# [Directions]
What you return should be every line below, word for word, and none of the images.

:: Provided records

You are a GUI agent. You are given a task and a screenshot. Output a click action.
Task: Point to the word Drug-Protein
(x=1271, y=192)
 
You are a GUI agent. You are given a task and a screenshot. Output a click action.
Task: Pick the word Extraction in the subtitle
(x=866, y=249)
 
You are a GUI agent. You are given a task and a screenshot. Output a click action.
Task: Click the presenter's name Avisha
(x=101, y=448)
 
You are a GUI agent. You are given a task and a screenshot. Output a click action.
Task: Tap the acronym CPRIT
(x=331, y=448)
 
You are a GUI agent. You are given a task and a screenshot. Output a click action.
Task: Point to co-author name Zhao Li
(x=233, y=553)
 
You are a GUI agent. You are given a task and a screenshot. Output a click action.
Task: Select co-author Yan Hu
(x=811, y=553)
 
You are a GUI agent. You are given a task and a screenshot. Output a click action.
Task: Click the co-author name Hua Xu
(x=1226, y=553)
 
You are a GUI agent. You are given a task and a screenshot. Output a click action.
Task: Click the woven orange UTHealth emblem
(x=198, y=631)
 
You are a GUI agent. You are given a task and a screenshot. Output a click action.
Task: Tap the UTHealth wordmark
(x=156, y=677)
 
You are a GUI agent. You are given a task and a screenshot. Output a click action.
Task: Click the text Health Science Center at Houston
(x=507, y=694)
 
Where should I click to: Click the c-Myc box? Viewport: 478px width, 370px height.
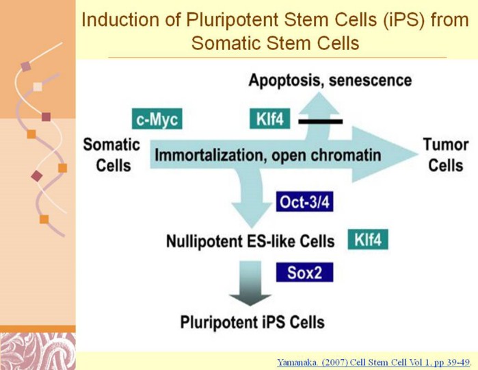[x=157, y=120]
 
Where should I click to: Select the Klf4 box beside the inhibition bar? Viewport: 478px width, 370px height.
[x=270, y=120]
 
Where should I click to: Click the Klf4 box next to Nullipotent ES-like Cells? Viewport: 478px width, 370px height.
[x=371, y=240]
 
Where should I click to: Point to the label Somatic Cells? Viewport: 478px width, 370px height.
[x=111, y=155]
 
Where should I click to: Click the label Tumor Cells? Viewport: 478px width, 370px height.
[x=445, y=155]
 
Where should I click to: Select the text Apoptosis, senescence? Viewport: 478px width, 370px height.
[x=330, y=80]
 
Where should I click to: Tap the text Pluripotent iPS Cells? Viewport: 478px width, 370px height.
[x=252, y=322]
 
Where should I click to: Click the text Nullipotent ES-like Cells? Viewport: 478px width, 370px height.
[x=250, y=241]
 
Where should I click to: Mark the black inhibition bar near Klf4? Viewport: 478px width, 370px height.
[x=321, y=121]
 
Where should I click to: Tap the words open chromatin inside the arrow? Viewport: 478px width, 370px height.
[x=326, y=155]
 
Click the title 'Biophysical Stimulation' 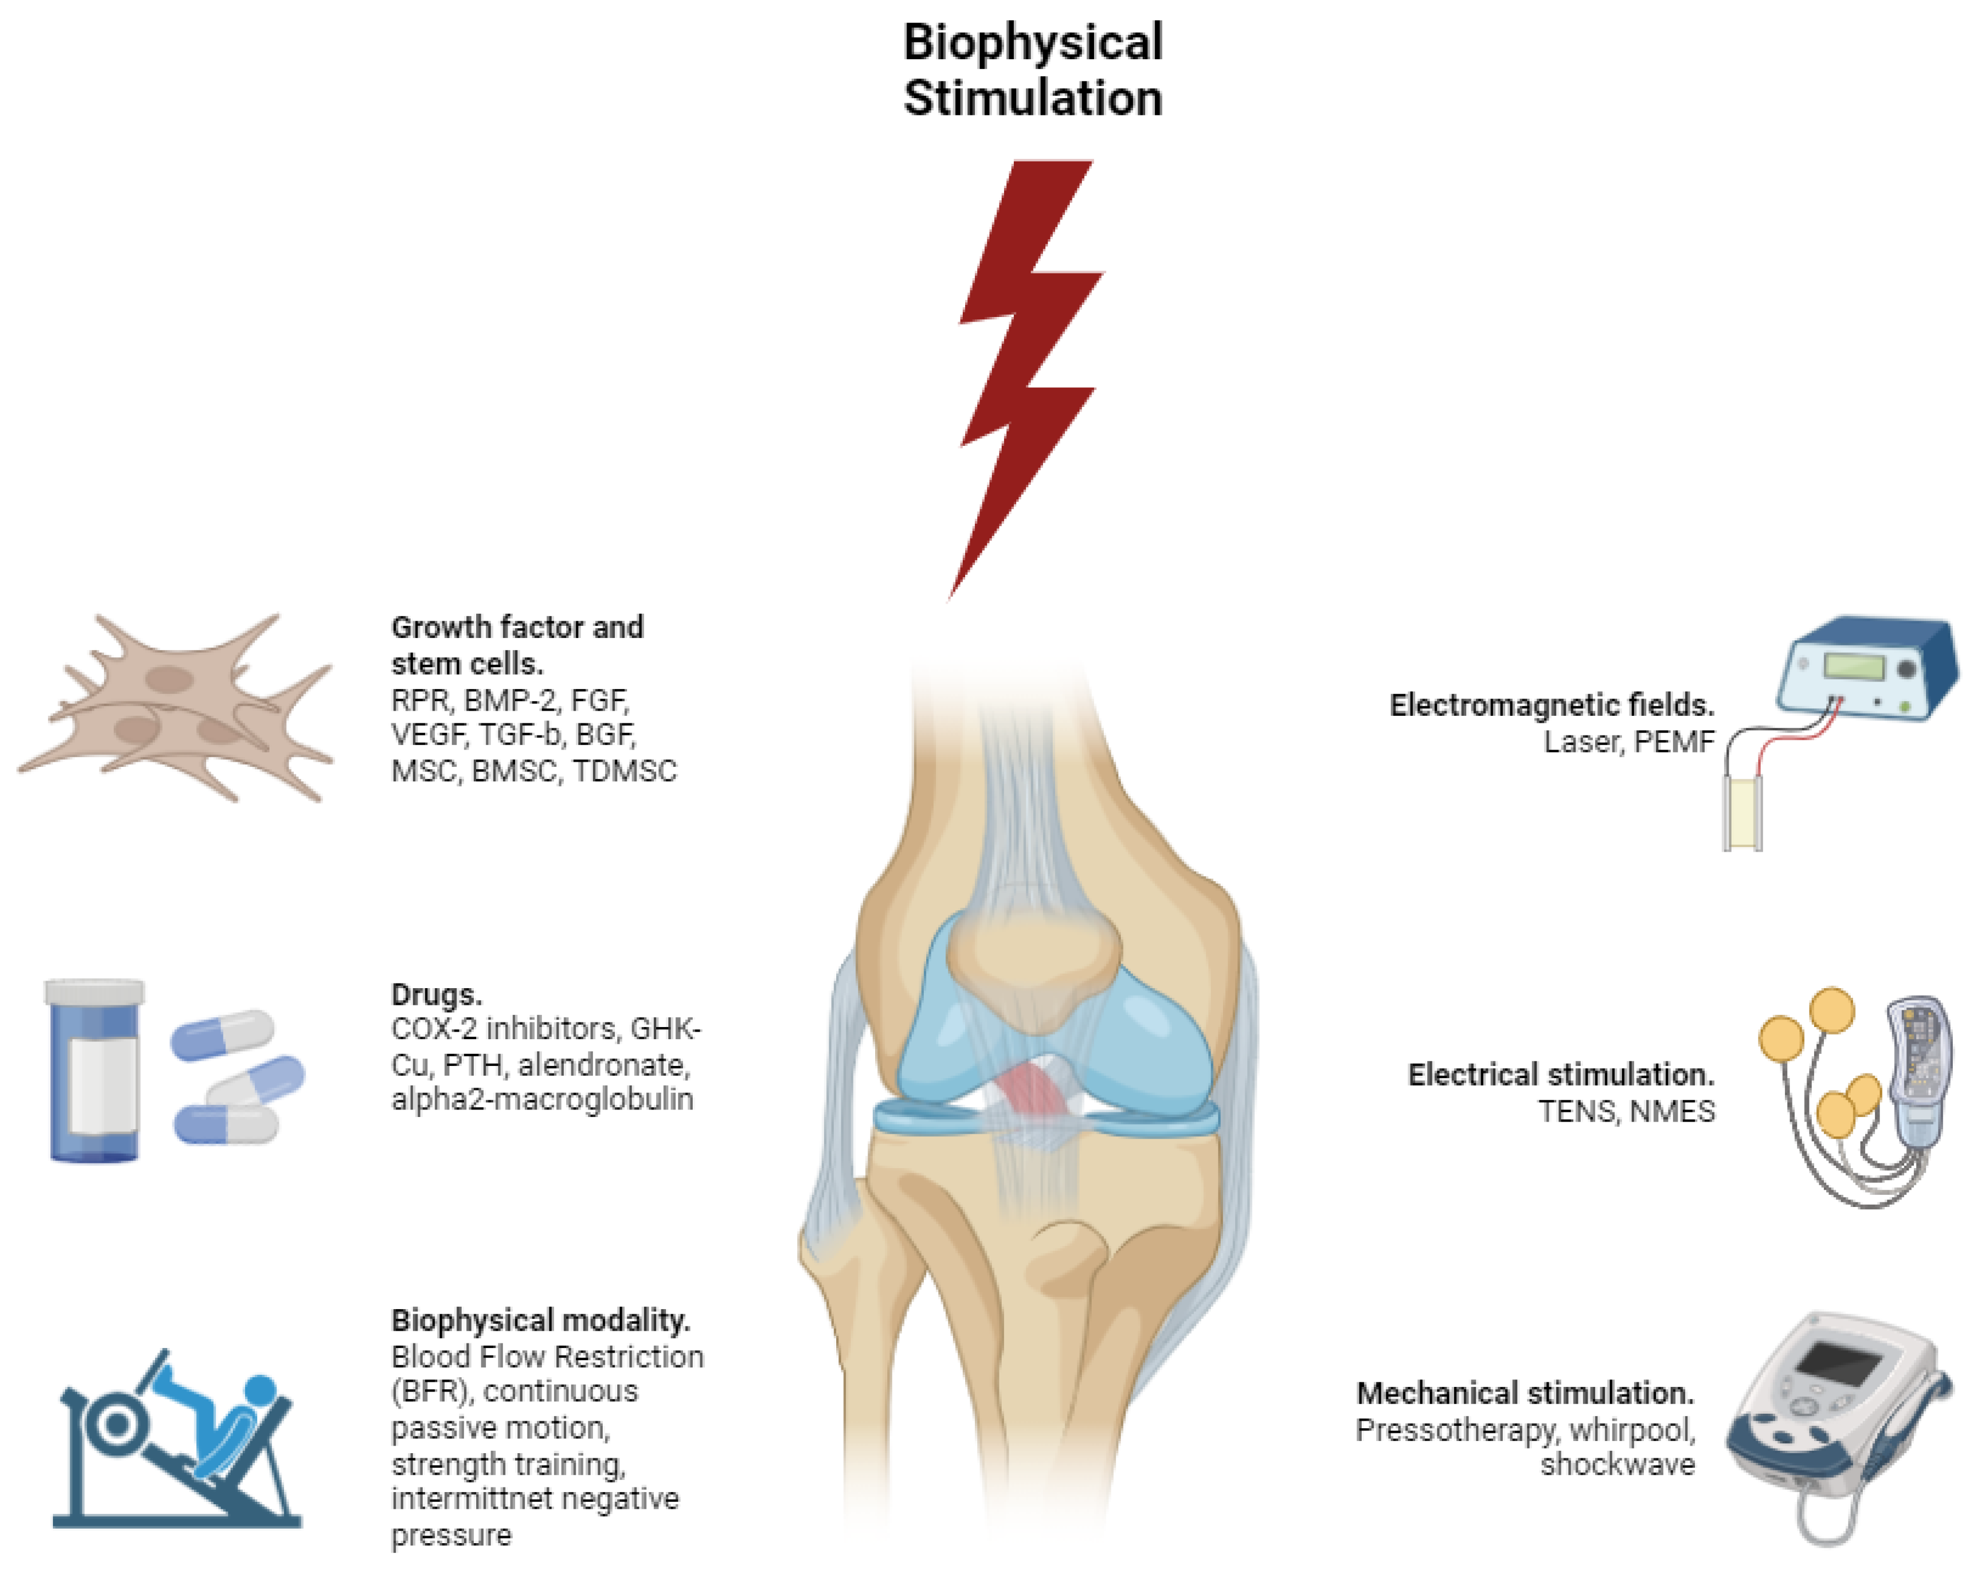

::::

# [Expected answer]
You are a GUI agent. You are given a task and a screenshot. Output a click action.
Task: Point to the word Drug-Protein
(x=1271, y=192)
 
You are a GUI agent. You are given a task and a screenshot. Output a click action.
Task: Pick the word Extraction in the subtitle
(x=866, y=249)
 
You are a GUI agent. You are given a task and a screenshot. Output a click action.
Task: Click the presenter's name Avisha
(x=101, y=448)
 
You are a GUI agent. You are given a task and a screenshot. Output a click action.
Task: Tap the acronym CPRIT
(x=331, y=448)
 
You are a GUI agent. You are given a task and a screenshot. Output a click action.
Task: Point to co-author name Zhao Li
(x=233, y=553)
 
You are a GUI agent. You are given a task and a screenshot. Output a click action.
Task: Select co-author Yan Hu
(x=811, y=553)
 
You are a GUI agent. You are given a task and a screenshot. Output a click action.
Task: Click the co-author name Hua Xu
(x=1226, y=553)
 
You are a GUI agent. You are given a task and a screenshot. Output a click action.
Task: Click the woven orange UTHealth emblem
(x=198, y=631)
 
You are a GUI agent. You are given a task and a screenshot. Output a click action.
Task: Tap the UTHealth wordmark
(x=156, y=677)
 
You are a GUI agent. You are given a task and a screenshot. Output a click action.
Task: Click the text Health Science Center at Houston
(x=507, y=694)
 
Where should I click to: Click the c-Myc box? Viewport: 478px width, 370px height.
[x=157, y=120]
 
Where should I click to: Select the Klf4 box beside the inhibition bar? Viewport: 478px width, 370px height.
[x=270, y=120]
 
Where should I click to: Click the Klf4 box next to Nullipotent ES-like Cells? Viewport: 478px width, 370px height.
[x=371, y=240]
 
Where should I click to: Point to the label Somatic Cells? Viewport: 478px width, 370px height.
[x=111, y=155]
 
Where should I click to: Click the label Tumor Cells? Viewport: 478px width, 370px height.
[x=445, y=155]
 
Where should I click to: Select the text Apoptosis, senescence? Viewport: 478px width, 370px height.
[x=330, y=80]
 
Where should I click to: Tap the text Pluripotent iPS Cells? Viewport: 478px width, 370px height.
[x=252, y=322]
 
Where should I click to: Click the text Nullipotent ES-like Cells? Viewport: 478px width, 370px height.
[x=250, y=241]
 
Where should I click to: Mark the black inhibition bar near Klf4? Viewport: 478px width, 370px height.
[x=321, y=121]
 
Where should I click to: Tap the words open chromatin inside the arrow? Viewport: 478px width, 370px height.
[x=326, y=155]
 
Click the title 'Biophysical Stimulation' 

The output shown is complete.